April 19, 2023 · Declared Dead · 🏛 ICCV 2023

"No code URL or promise found in abstract"

Evidence collected by the PWNC Scanner

Authors Puntawat Ponglertnapakorn, Nontawat Tritrong, Supasorn Suwajanakorn arXiv ID 2304.09479 Category cs.CV: Computer Vision Cross-listed cs.GR, cs.LG Citations 0 Venue ICCV 2023 Last Checked 4 months ago

Abstract

We introduce a novel approach to single-view face relighting in the wild, addressing challenges such as global illumination and cast shadows. A common scheme in recent methods involves intrinsically decomposing an input image into 3D shape, albedo, and lighting, then recomposing it with the target lighting.
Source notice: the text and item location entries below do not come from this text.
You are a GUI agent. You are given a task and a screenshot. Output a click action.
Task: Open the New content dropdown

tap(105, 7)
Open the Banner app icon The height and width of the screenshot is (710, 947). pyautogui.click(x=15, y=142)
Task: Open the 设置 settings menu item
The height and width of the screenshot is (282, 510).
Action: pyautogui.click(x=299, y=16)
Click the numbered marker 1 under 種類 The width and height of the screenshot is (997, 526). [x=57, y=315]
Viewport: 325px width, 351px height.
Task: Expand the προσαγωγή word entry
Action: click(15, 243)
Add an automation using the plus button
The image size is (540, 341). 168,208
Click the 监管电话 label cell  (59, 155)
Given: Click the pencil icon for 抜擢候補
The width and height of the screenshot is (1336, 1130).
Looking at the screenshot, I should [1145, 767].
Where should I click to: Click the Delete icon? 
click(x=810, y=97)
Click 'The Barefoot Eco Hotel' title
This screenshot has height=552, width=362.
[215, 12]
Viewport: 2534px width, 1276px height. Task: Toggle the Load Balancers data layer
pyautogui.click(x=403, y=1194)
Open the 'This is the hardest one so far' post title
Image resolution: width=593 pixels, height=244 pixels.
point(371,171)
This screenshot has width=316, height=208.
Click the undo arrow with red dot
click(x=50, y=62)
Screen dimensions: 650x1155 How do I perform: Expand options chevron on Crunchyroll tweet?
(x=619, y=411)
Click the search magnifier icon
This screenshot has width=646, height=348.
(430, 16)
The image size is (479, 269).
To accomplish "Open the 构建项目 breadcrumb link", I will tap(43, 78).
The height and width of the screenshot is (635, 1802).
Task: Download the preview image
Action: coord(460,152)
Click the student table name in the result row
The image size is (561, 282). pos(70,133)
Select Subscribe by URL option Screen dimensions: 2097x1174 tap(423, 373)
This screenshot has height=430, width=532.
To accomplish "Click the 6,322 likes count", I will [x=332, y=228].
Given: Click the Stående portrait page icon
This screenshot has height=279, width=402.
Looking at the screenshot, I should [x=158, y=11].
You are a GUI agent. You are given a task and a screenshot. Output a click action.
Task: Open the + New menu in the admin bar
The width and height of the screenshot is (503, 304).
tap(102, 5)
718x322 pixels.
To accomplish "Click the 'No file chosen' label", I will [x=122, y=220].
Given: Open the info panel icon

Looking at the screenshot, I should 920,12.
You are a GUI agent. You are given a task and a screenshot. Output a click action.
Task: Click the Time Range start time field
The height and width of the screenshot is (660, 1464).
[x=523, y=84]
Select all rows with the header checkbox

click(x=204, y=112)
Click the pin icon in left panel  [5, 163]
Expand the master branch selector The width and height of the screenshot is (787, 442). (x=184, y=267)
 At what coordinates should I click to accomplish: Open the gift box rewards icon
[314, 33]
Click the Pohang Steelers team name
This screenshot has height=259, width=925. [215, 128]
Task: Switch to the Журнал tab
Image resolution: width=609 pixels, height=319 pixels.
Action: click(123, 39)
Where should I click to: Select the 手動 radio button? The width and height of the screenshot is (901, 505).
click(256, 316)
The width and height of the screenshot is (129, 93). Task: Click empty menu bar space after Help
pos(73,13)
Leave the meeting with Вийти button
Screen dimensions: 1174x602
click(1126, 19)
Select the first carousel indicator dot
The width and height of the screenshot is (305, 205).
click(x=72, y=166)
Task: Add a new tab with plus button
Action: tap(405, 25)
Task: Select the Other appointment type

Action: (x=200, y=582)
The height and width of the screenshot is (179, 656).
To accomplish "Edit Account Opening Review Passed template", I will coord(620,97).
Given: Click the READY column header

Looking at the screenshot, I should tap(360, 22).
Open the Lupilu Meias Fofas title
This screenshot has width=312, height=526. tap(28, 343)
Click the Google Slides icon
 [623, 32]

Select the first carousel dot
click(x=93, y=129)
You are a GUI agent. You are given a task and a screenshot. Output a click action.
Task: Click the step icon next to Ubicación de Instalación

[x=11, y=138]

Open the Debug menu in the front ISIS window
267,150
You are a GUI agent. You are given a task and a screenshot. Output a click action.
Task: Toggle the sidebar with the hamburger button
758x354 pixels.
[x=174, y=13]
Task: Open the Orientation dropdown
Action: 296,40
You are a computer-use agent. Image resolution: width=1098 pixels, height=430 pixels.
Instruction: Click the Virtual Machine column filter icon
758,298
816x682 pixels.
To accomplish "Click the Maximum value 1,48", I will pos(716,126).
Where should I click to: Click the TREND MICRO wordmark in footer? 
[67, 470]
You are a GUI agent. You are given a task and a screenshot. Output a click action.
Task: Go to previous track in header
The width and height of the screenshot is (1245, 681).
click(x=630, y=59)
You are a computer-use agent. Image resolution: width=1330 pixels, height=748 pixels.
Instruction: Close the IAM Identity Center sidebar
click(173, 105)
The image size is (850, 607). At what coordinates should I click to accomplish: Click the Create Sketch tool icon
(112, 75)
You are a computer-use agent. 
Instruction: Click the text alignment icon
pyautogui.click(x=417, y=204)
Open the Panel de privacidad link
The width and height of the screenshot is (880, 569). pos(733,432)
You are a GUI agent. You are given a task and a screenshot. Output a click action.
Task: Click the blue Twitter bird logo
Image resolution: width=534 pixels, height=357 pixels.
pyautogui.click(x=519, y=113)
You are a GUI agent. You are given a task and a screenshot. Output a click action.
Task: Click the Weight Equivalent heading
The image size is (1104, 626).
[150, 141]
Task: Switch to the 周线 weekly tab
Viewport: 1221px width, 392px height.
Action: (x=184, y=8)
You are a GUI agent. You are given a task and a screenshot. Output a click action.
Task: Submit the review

However, estimating these components is error-prone and requires many training examples with ground-truth lighting to generalize well. Our work bypasses the need for accurate intrinsic estimation and can be trained solely on 2D images without any light stage data, relit pairs, multi-view images, or lighting ground truth. Our key idea is to leverage a conditional diffusion implicit model (DDIM) for decoding a disentangled light encoding along with other encodings related to 3D shape and facial identity inferred from off-the-shelf estimators. We propose a novel conditioning technique that simplifies modeling the complex interaction between light and geometry. It uses a rendered shading reference along with a shadow map, inferred using a simple and effective technique, to spatially modulate the DDIM. Moreover, we propose a single-shot relighting framework that requires just one network pass, given pre-processed data, and even outperforms the teacher model across all metrics. Our method realistically relights in-the-wild images with temporally consistent cast shadows under varying lighting conditions. We achieve state-of-the-art performance on the standard benchmark Multi-PIE and rank highest in user studies.